Americans have reacted with outrage after the Supreme Court scrapped Roe v Wade, the 1973 ruling that had ensured women had a legal right to abortion.
One a day that the court delivered a ruling perhaps not matched in its impact since the decisions of the Civil Rights era, activists started gathering outside the Supreme Court in Washington where the ruling was handed down.
The court, in a 6-3 ruling powered by its conservative majority that had been created by Donald Trump, upheld a Republican-backed Mississippi law that bans abortion after 15 weeks.
“We know you may be feeling a lot of things right now — hurt, anger, confusion. Whatever you feel is OK. We’re here with you — and we’ll never stop fighting for you,” the group Planned Parentood said in a tweet.
“The Supreme Court's vicious decision to overturn Roe v Wade is one of the darkest moments in the history of this nation,” said New York Attorney General Letitia James.
“Make no mistake: While other states strip away the fundamental right to choose, New York will always be a safe haven for anyone seeking an abortion.”

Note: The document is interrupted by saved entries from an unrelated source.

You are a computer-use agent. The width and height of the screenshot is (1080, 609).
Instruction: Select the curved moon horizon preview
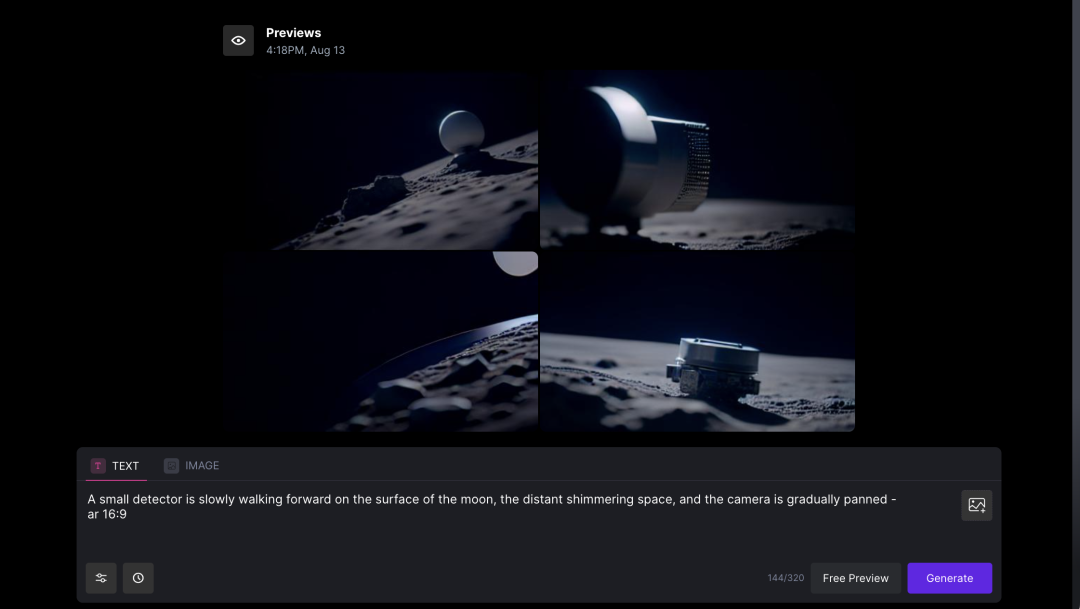[381, 341]
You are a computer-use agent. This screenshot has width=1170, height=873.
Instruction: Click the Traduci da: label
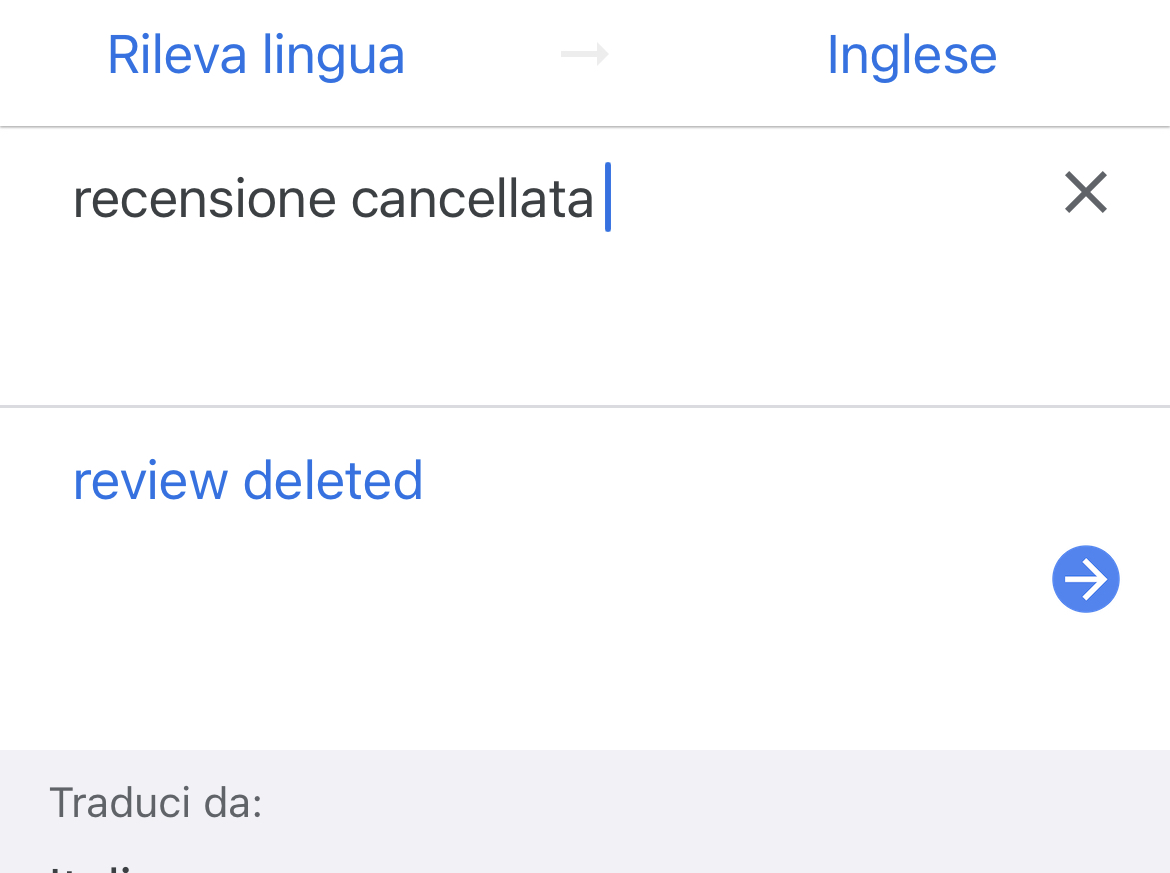tap(155, 803)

Michelle Obama said she was heartbroken by the decision, overturning a 50 year precedent. Her husband, Barack Obama, said the decision “relegated the most intensely personal decision someone can make to the whims of politicians and ideologues—attacking the essential freedoms of millions of Americans”.
Yet the sense of outcry was felt also among millions of ordinary citizens, from coast to coast, and across the heartland. Women in more than 30 states, many of them in the South will now, struggle to find access to abortion.
In Mississippi, the lone clinic that provided abortions, Jackson Women’s Health Organization, better known as the Pink House, will be shifting operations to New Mexico, almost 1,000 miles away. Indeed, abortion bans in Kentucky, Louisiana and South Dakota went into effect immediately after the decision.
The writer and columinst Christy Stoop, a reporter with Religion Dispatches, said: “Roe being overturned is the worst sort of “I told you so” moment. There was never a real question of why white evangelicals embraced Trump. He did what they wanted.”
She added: “Will the press start treating the Christian Right like a serious threat to democracy and human rights now?”
Caroline Kitchener, a writer for the Washington Post who covers abortion said patients in Texas will have to drive an average of 542 miles to reach the nearest abortion clinic, based on data from the Guttmacher Institute
She said: “For patients in Louisiana, the one-way trip will be 666 miles. In Mississippi, 495 miles.”
Vinay Kumaran a transplant Surgeon in Richmond Virginia said America was “Marching confidently into the past”.
Robin Marty, communications Director for the West Alabama Women's Centre and a freelance reporter and the author of the book “Handbook for a Post-Roe America, said people were already making plans to raise money to send women out of state. Alabama is one of dozens of states where abortion is now illegal.
“We are making a pool to send our currently booked patients out of state. If you want to cover expenses, please hit this, “ she wrote.